インドの都市化はほかの新興国に比べてゆっくりと進んでいます。都市に住む人口の割合は2001年の28%から、11年に31.1%に達したに過ぎません。これはほかの新興国に比べるとまだ低く、インドの都市計画が充分なものだったのかという疑問がわき上がります。しかしナレンドラ・モディ首相の時代を迎え、都市化のスピードは過去よりも高くなると期待されています。国家計画委員会によると、都市人口は31年に6億人となり、11年比6割増になる見通し。インドではかつてないスピードで都市の膨張が始まりそうです。
スラム人口は1億人に
現状をみると、インドは都市化をめぐってめまいがするような難問に直面しています。多くの都市は無計画で場当たり的なやり方で発展してきたため、住宅の思わぬ不足が起こりつつあります。住宅・都市貧困緩和省(MHUPA)によると、2012年の住宅不足は1900万戸に上りました。
またスラムに住んでいる人口は、2011年の6600万人から2017年の1億0500万人に増えると予測されています。大気汚染は世界最悪レベル、騒音公害も深刻。不適切な交通管理により交通事故も絶えません。インフラの不足によるコスト増大も指摘されています。たとえば、都市部の水不足により、その地域の人々は明らかに高いコストを払わなければならなくなっています。
しかしだからといって、インドが正しい方向に進もうとしていなかったわけではありません。政府は住宅政策やスラム解消の構想を試みてきました。多くの州では関連法制も施行されています。

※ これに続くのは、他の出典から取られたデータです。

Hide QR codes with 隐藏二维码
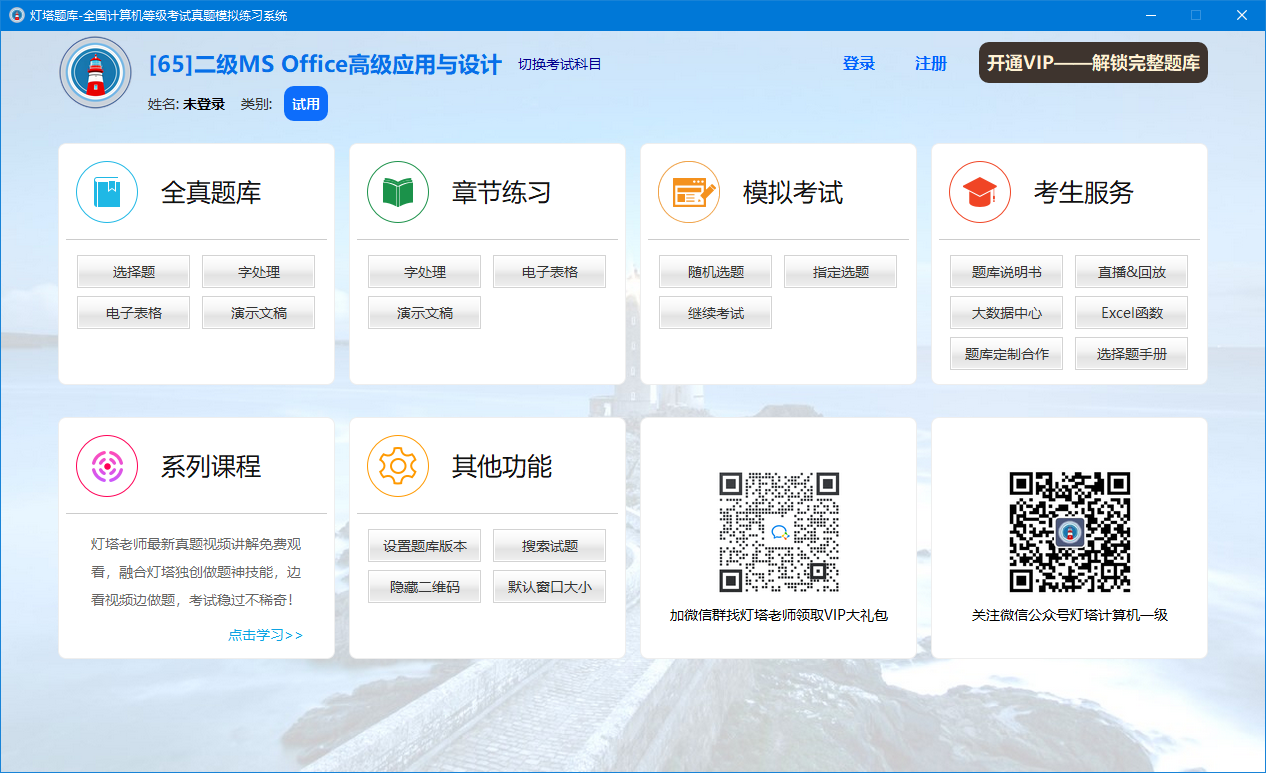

10年ほどさかのぼると、政府は過去最大規模の都市インフラ整備計画であるジャワハルラール・ネルー国家都市再生ミッション(JNNURM)を施行しています。都市開発省によると、JNNURMは2012年3月までに112億ドル相当のプロジェクトを認可しているとのことです。しかしこれらのプロジェクトは必ずしもインドの都市の風景を一変できたワケではありません。なぜなら、これらのプロジェクトは都市開発にかかわるほかの要素と歩調を合わせてはいないからです。このままではインドの都市計画は経済成長に資せず、国民の生活を安らかなものにすることができません。